### BLOCO DE TEXTO
O STF e a CPI da Covid-19

Por Edmar Silva

Os atos e omissões do governo federal no combate à pandemia da Covid-19 receberam críticas dos mais variados setores da sociedade, resultando na criação de uma Comissão Parlamentar de Inquérito (CPI) no Senado Federal com o objetivo de apurar os fatos, incluindo eventuais irregularidades nos repasses de verbas federais para estados e municípios.

Desde o início os trabalhos da CPI se mostraram tumultuados e até o momento houve a provocação do Poder Judiciário para as seguintes finalidades: (i) impor ao Presidente do Senado a obrigação de instalar a CPI; (ii) tentar impedir que um senador cujo filho exerce cargo de governador estadual fosse designado relator da CPI.

Quanto à ordem para instalação da CPI imposta ao Presidente do Senado, tem-se como acertada a decisão da Suprema Corte. Com efeito, a Constituição Federal (CF) prevê que as CPIs serão criadas mediante requerimento de um terço dos membros do Senado, para apuração de fato determinado e por prazo certo (art. 58, §3º).

E tais requisitos estavam presentes, razão pela qual, assim agindo, o STF nada mais fez que ordenar ao Presidente do Senado o imediato cumprimento do texto constitucional.

Mas, sobre a designação do relator da CPI, não parece igualmente escorreita a decisão do STF, pois a Corte se esquivou de analisar o pedido, alegando que poderia haver invasão na esfera de competência do Senado Federal (questão interna corporis).

No entanto, com o devido respeito, seria o caso de o STF agir para evitar flagrante ilegalidade.

O art. 58, §3º, CF, confere às comissões parlamentares de inquérito poderes de investigação típicos das autoridades judiciárias, sem prejuízo de outros poderes previstos no regimento interno de cada Casa Legislativa, o que significa a equiparação dos membros da CPI aos juízes de direito, aplicando-se lhes, por consequência, todas as regras processuais pertinentes.

Inclusive, esse é o teor do art. 153 do regimento interno do Senado Federal, que dispõe especificamente sobre as comissões parlamentares de inquérito: nos atos processuais, aplicar-se-ão, subsidiariamente, as disposições do Código de Processo Penal. E o mencionado Código veda a atuação do juiz em processo que tenha seu próprio filho como parte diretamente interessada (art. 252, inciso IV).

Ora, se aos membros da CPI são conferidos poderes semelhantes aos magistrados e se o objeto da CPI foi ampliado para análise dos repasses de recursos federais aos demais entes federados (estados e municípios), verifica-se, com base nas normas já citadas, não ser admissível que o relator da CPI seja pai de um governador estadual, pois este último pode sofrer os efeitos da apuração realizada pelo primeiro.

Nessa hipótese, portanto, há inequívoco impedimento legal para esse Senador ser designado relator da comissão e por isso o STF deveria ter agido com a finalidade de controlar tal ilegalidade.

Assim, em que pese o acerto na decisão acerca da instauração da CPI, em relação à designação do relator da comissão, a Suprema Corte deixou a desejar.

Edmar Silva é analista jurídico do Ministério Público do Estado de São Paulo. Formado em Direito, aprovado no exame da OAB-SP e pós-graduando em Direito Público.

### OBJETIVO DO EXERCÍCIO
Reproduza fielmente o trecho do texto sobre o STF e a CPI da Covid-19 que vai de "Os atos e omissões" até "estados e municípios.".

Registros de uma fonte de dados
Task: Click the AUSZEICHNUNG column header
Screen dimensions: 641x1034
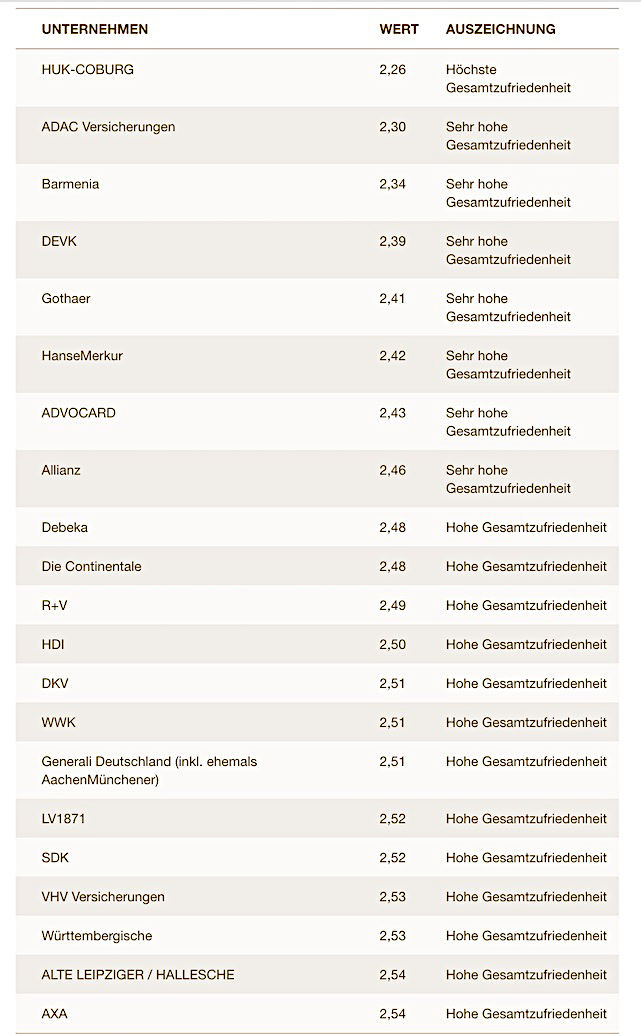Action: (500, 29)
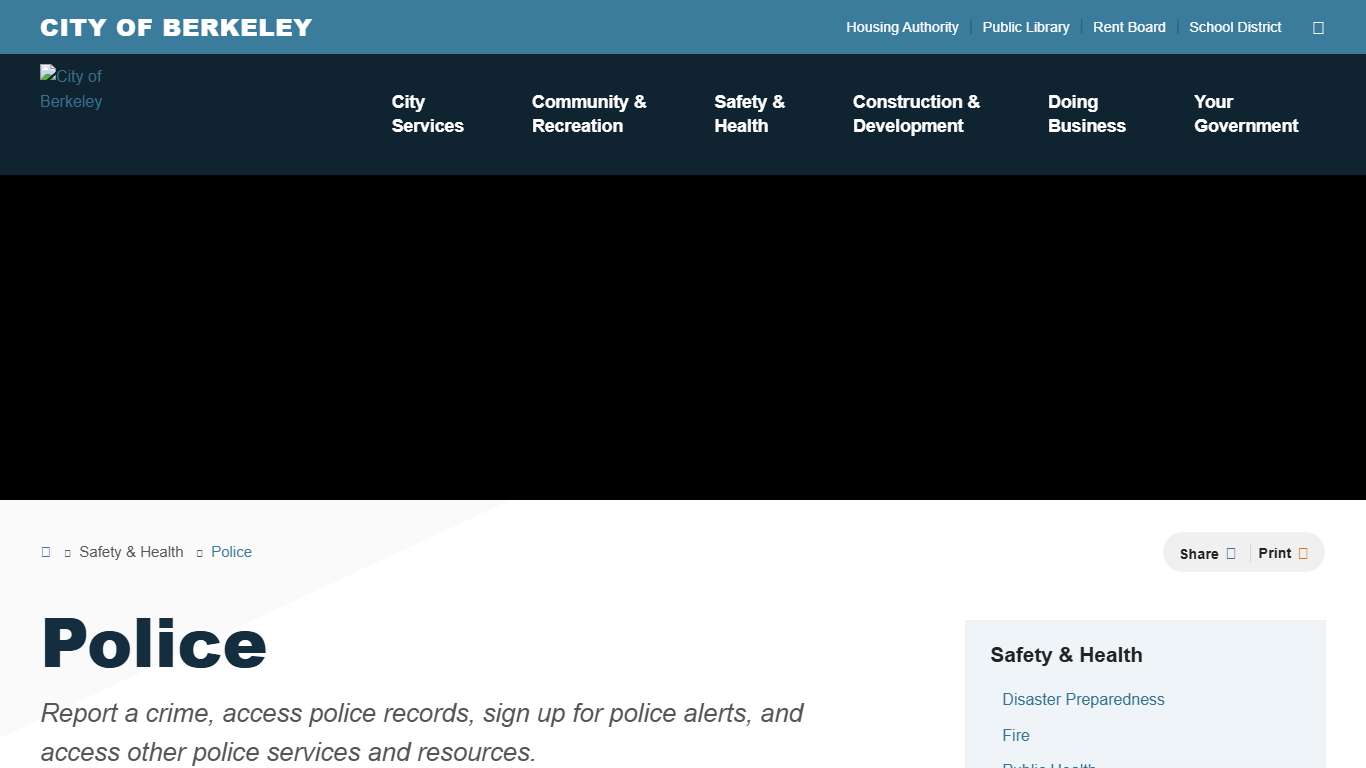Viewport: 1366px width, 768px height.
Task: Open the Disaster Preparedness sidebar link
Action: point(1083,699)
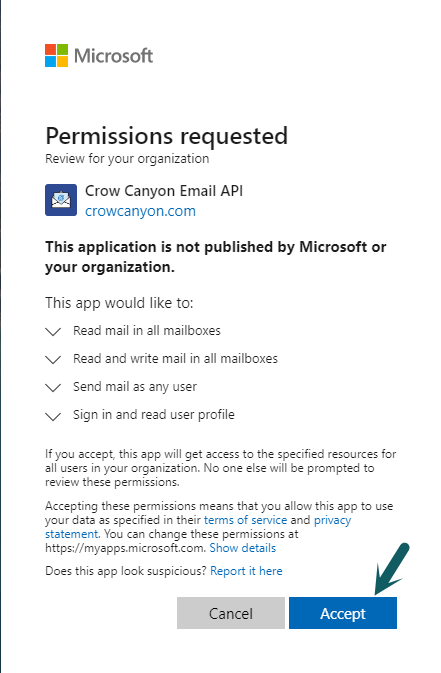Expand the Sign in and read user profile chevron

pyautogui.click(x=53, y=416)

### RESPOSTA DO EXERCÍCIO
Os atos e omissões do governo federal no combate à pandemia da Covid-19 receberam críticas dos mais variados setores da sociedade, resultando na criação de uma Comissão Parlamentar de Inquérito (CPI) no Senado Federal com o objetivo de apurar os fatos, incluindo eventuais irregularidades nos repasses de verbas federais para estados e municípios.